## Your goal
Every line that contains the word "Pick" should be copied from the records below.

┄┄┄┄┄┄┄┄┄┄┄┄┄┄┄┄┄┄┄┄

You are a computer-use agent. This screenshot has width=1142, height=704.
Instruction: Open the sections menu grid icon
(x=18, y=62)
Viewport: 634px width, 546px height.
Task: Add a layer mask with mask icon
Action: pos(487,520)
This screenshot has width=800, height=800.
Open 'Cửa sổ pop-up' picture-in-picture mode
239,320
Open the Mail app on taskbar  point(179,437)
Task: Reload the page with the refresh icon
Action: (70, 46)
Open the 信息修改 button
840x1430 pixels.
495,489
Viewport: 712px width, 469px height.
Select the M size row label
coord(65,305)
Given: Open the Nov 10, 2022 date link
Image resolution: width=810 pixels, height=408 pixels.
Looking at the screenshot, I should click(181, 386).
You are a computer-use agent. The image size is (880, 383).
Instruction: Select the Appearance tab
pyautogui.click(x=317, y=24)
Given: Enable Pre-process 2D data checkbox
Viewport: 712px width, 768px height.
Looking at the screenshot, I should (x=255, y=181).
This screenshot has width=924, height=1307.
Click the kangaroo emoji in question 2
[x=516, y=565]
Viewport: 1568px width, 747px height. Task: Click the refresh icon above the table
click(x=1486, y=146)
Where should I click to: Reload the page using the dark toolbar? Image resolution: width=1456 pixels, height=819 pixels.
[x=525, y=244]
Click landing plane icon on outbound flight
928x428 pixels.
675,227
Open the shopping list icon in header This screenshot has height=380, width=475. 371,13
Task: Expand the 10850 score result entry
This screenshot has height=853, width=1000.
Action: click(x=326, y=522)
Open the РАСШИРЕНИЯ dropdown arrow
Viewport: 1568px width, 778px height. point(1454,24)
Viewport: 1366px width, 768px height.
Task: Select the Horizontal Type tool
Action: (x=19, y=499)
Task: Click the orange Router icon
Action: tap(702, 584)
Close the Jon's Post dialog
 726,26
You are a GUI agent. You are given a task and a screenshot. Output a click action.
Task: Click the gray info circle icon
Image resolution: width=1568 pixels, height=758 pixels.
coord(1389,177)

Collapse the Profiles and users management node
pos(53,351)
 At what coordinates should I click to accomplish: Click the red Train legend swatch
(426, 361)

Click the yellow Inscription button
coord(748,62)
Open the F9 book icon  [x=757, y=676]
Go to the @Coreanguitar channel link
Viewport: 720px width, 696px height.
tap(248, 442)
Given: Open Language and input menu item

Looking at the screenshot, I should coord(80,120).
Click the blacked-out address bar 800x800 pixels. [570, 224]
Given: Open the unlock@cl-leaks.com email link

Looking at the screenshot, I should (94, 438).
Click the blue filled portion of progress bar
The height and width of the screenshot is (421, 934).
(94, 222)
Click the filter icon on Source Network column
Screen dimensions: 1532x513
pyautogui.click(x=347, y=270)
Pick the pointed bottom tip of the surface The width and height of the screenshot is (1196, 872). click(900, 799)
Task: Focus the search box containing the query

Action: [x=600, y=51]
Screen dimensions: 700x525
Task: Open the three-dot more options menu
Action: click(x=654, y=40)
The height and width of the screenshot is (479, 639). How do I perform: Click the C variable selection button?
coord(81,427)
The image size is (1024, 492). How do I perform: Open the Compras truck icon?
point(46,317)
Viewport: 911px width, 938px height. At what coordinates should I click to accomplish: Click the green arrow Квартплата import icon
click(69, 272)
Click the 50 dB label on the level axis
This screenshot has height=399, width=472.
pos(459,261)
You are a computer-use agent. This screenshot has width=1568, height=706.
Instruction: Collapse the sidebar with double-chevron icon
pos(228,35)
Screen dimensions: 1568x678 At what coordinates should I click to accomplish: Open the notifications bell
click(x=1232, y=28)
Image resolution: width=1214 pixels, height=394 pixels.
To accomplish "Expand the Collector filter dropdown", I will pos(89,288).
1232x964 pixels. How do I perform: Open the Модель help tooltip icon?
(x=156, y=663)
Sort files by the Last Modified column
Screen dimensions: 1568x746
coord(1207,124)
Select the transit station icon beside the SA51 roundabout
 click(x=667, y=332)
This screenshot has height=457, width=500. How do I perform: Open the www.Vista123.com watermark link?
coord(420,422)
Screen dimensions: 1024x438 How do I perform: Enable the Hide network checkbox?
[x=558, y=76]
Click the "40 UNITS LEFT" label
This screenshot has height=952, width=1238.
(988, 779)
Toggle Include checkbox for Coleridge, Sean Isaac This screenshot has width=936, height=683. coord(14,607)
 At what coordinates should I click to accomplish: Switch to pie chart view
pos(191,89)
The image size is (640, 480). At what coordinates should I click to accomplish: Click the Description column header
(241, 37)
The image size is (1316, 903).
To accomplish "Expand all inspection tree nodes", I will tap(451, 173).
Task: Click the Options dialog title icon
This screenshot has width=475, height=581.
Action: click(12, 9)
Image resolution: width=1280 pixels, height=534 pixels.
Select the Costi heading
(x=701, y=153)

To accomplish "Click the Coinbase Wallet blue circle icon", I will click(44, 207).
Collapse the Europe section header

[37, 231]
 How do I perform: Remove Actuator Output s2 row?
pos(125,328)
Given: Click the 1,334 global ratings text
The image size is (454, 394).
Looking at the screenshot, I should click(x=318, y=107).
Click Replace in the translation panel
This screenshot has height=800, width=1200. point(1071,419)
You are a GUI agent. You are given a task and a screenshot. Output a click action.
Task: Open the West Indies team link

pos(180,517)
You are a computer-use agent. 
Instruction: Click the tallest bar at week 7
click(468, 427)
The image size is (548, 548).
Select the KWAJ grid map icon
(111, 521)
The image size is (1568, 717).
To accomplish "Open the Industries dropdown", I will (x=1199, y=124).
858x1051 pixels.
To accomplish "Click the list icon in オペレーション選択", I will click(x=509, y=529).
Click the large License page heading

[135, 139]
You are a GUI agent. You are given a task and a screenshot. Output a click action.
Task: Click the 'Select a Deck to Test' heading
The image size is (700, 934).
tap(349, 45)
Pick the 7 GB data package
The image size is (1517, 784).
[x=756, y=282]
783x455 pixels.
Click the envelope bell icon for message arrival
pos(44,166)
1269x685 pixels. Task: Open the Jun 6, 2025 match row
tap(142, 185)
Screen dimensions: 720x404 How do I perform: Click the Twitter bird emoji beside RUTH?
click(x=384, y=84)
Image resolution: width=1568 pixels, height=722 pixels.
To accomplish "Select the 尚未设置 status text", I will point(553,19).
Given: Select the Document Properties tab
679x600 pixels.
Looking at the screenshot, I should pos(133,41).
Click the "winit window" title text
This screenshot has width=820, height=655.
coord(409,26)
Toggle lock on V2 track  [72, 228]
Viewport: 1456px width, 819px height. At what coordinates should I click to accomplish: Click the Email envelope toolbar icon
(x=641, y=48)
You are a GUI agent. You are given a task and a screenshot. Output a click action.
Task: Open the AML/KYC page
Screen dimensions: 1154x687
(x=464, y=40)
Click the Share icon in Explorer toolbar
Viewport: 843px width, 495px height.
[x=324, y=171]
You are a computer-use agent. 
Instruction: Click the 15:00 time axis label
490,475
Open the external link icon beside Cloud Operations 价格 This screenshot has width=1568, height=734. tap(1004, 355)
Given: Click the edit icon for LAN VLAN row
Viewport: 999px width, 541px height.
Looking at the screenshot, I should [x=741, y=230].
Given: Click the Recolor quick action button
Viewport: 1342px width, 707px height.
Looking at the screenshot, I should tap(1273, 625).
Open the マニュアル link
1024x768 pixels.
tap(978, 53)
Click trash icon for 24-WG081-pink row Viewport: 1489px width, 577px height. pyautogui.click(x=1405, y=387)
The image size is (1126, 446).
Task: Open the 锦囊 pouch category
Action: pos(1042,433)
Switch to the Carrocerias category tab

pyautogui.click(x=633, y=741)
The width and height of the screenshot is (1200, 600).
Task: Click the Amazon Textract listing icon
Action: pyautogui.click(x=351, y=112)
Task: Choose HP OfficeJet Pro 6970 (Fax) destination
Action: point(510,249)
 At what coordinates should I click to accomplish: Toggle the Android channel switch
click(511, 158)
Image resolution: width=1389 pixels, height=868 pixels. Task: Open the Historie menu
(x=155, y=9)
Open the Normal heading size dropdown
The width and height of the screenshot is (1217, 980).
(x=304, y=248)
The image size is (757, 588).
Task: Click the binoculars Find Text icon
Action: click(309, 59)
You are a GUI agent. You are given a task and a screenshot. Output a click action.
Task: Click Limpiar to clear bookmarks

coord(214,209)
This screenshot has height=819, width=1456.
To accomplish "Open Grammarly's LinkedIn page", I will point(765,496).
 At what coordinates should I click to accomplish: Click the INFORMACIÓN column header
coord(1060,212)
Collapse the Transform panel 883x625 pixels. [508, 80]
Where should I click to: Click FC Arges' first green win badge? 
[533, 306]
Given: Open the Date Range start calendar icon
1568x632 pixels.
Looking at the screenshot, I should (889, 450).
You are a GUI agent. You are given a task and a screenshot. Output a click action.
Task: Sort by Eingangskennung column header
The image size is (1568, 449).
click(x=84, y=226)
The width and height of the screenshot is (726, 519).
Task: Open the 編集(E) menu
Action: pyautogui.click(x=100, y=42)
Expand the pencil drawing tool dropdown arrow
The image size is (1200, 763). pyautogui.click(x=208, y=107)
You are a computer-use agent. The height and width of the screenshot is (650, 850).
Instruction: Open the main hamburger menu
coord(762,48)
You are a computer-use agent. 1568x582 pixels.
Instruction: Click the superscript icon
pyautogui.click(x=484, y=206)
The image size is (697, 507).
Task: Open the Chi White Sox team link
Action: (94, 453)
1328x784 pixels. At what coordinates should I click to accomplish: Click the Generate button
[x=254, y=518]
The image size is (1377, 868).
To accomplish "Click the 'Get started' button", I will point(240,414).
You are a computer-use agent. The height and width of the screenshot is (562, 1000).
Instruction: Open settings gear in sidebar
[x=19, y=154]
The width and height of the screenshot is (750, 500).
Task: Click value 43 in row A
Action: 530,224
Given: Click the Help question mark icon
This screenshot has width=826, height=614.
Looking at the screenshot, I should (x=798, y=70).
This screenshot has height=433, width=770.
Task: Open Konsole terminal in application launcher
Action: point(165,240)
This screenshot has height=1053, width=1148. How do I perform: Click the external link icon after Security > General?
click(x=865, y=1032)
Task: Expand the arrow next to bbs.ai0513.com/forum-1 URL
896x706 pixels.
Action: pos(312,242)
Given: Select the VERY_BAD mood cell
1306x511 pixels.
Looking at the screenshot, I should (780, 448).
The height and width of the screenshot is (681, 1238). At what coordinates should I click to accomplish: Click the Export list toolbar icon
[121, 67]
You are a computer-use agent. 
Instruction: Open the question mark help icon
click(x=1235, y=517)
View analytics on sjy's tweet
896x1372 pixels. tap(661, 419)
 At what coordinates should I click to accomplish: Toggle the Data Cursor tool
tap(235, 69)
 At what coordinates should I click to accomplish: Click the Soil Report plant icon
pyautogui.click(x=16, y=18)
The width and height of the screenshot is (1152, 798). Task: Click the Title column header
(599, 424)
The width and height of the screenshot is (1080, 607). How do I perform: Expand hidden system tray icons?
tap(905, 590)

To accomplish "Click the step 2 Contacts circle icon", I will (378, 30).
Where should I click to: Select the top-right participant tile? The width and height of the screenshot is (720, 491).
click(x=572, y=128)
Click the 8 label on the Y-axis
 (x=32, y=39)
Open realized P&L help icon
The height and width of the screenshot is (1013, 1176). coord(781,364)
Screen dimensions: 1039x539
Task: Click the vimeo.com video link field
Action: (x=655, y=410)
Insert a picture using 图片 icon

┄┄┄┄┄┄┄┄┄┄┄┄┄┄┄┄┄┄┄┄

## Task answer
Pick the pointed bottom tip of the surface The width and height of the screenshot is (1196, 872). click(900, 799)
Pick the 7 GB data package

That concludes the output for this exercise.